Matéria de Outras Palavras

10.07.13
O papel central da REFORMA POLÍTICA. Entrevista com Boaventura de Sousa Santos
Outras Palavras
Adital
Para Boaventura de Sousa Santos, o sistema institucional bloqueia mudanças e rejeita
novas formas de democracia. Por isso mesmo, é preciso lutar por elas. Na DW
Os protestos no Brasil perderam intensidade, mas, se o governo não der uma
resposta rápida às reivindicações do povo, podem voltar ainda mais fortes – e de
forma incontrolável. O alerta é do português Boaventura de Sousa Santos, doutor em
sociologia pela Universidade de Yale (EUA) e diretor do Centro de Estudos Sociais da
Universidade de Coimbra (Portugal).
Autor de estudos sobre emancipação social, direitos coletivos e democracia
participativa, ele vê a onda de indignação que tomou as ruas do país como fruto das
mudanças vividas pela sociedade brasileira nas últimas décadas. A classe média, afirma,
cresceu e com ela as demandas dos cidadãos por melhores serviços públicos ganharam
força.
Para Boaventura, o Congresso está "divorciado das prioridades dos cidadãos” e,
por isso, uma reforma política se faz necessária. "Há medidas de emergência que
têm de ser tomadas, mas nada disso é possível se não houver uma reforma política
profunda. Neste momento todo o sistema político tende a perverter e a inverter as suas
prioridades”, afirma em entrevista à DW Brasil.

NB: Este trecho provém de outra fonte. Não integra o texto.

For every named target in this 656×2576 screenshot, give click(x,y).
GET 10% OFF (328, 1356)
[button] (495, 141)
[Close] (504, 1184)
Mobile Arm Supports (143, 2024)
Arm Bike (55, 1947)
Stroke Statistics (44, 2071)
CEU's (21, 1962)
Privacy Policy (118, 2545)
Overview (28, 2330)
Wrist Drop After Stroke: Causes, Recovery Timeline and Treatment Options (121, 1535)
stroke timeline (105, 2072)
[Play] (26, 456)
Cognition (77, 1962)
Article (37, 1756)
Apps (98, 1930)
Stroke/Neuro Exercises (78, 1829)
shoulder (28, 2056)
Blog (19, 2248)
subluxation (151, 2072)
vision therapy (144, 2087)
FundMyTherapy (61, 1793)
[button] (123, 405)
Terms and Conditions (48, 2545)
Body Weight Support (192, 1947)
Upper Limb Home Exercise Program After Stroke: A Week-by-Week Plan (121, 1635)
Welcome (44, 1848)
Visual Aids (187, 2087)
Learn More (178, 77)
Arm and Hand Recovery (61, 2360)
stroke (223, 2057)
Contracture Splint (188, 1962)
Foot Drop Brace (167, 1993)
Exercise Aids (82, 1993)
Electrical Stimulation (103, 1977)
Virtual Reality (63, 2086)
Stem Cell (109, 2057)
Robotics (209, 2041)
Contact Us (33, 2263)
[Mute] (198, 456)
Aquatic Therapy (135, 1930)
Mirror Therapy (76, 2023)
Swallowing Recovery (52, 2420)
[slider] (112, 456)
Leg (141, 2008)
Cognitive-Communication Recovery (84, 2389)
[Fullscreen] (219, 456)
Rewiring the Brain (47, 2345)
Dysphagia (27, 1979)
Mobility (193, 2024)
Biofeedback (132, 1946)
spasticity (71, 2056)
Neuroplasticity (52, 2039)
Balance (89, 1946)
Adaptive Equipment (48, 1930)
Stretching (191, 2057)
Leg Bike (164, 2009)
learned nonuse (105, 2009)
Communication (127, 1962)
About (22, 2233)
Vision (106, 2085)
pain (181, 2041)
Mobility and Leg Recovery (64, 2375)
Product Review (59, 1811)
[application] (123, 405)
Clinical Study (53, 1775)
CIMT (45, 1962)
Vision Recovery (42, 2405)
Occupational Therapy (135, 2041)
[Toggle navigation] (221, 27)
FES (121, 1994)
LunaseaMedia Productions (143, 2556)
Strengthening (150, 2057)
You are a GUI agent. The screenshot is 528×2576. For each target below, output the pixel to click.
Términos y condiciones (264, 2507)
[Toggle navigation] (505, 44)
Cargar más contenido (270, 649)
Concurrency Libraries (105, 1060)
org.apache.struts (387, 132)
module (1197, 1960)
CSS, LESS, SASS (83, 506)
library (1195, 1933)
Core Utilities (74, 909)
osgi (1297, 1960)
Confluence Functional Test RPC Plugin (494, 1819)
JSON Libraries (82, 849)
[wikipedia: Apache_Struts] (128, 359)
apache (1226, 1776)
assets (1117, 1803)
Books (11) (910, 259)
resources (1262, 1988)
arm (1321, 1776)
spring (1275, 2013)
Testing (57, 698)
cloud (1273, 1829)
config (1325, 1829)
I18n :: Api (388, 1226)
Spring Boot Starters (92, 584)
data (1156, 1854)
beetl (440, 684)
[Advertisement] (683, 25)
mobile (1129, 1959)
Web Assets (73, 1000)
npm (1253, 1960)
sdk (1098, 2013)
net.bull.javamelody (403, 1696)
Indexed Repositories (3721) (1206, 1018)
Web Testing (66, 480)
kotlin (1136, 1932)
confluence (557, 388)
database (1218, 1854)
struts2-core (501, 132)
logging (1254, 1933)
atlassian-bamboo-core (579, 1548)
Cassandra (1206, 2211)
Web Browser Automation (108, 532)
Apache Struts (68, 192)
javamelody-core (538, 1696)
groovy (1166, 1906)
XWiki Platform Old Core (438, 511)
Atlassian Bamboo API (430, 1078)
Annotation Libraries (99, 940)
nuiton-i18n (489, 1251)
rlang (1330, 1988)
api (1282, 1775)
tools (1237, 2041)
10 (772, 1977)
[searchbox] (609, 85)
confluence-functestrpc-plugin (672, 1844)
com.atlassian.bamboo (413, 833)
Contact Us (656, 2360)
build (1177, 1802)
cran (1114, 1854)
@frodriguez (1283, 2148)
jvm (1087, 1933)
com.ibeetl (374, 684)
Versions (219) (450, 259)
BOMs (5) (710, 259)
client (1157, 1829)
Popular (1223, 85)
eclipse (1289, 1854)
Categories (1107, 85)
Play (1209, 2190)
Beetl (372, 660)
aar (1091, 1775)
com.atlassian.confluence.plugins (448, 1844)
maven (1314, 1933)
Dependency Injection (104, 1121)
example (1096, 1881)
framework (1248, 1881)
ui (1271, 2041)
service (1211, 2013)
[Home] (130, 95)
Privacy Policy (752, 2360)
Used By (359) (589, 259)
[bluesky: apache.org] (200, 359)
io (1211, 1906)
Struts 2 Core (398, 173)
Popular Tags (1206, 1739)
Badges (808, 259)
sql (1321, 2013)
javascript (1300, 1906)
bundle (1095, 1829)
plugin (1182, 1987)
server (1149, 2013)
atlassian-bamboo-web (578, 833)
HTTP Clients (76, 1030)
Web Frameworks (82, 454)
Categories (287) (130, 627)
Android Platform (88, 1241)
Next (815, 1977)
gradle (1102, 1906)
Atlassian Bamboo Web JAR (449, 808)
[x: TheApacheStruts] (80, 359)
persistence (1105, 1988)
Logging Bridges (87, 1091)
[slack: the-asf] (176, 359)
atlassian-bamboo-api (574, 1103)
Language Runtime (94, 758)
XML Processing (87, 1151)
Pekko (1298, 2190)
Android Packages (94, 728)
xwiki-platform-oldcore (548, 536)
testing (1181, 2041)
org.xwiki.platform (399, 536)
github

Como o senhor avalia a onda de protestos?
As manifestações foram uma surpresa tanto no plano interno como no plano
internacional. Tudo levava a crer que tudo no Brasil estava indo bem. Internamente,
os próprios partidos, especialmente o do governo, foram apanhados de surpresa. O
que foi surpresa foi o motivo para que a explosão ocorresse. Havia um mal-estar, e ele
resulta do êxito das políticas que foram instituídas no Brasil a partir de 2003 [quando
Lula assumiu o poder] e que fizeram com que 40 milhões de pessoas entrassem para a
classe média.
Elas criaram expectativas não só no que diz respeito à sua vida, mas também ao modo
como se posicionam na sociedade, ao modo como usam os serviços públicos. E esses
40 milhões começaram a ver que, nos últimos tempos, pelo menos, havia uma certa
estagnação dessas políticas. Os serviços públicos não acompanharam as transformações
sociais.

A chamada "classe C” ficou mais exigente?
Eu penso que sim, pois as políticas de inclusão realizadas nos últimos dez anos
atingiram seu limite e as formas de participação não são hoje tão eficazes quanto eram.
Além disso, o serviço público não se desenvolveu como deveria. O caso da saúde é
significativo. Por outro lado, num país que tem uma tradição de movimentos sociais
fortes, eles viram suas atividades nos últimos tempos se tornarem bastante restringidas.
Por isso começou a haver uma certa frustração quanto às prioridades do governo e,
naturalmente, um desgaste.
Que medidas o governo Dilma deveria tomar para atender às exigências da
população?A medida fundamental é uma reforma política. Fica evidente que há medidas de
emergência que têm de ser tomadas, mas nada disso é possível se não houver uma
reforma política profunda, porque neste momento todo o sistema político tende a
perverter e a inverter as suas prioridades. Dilma tomou essa medida corajosa, de
propor uma revisão constitucional, mas o Congresso não tem grande vontade política
para uma reforma política profunda.

As respostas que o governo e o Congresso deram até agora não são 
satisfatórias?
Como é que o Congresso é capaz de aprovar num prazo de uma semana tantas leis e
questões importantes, como a [tipificação da] corrupção como crime hediondo? Essa
correria tem um lado positivo e um lado negativo. Isso mostra que o Congresso só se
move se houver pressão popular. Portanto, esse é o lado negativo: o Congresso está
divorciado das prioridades dos cidadãos e só acorda quando os cidadãos o obrigam a
acordar. É por isso que é necessária uma reforma política.
Para o senhor, quem são os manifestantes?
As manifestações são muito importantes para pressionar as instituições, os partidos e os
governos, mas elas não fazem propriamente uma formulação política. O que elas fazem
é pressão para que haja formulação política. Vimos no Brasil como as agendas eram tão
diversas quanto a composição das classes presentes nos protestos. Houve uma forte
presença da juventude. As manifestações têm uma composição e, misturadas nelas,
há forças aproveitadoras que tentaram tirar dividendos contra o PT. Mas elas são uma
minoria. É uma insatisfação popular, sobretudo das camadas mais jovens, contra uma
política que não responde aos seus anseios.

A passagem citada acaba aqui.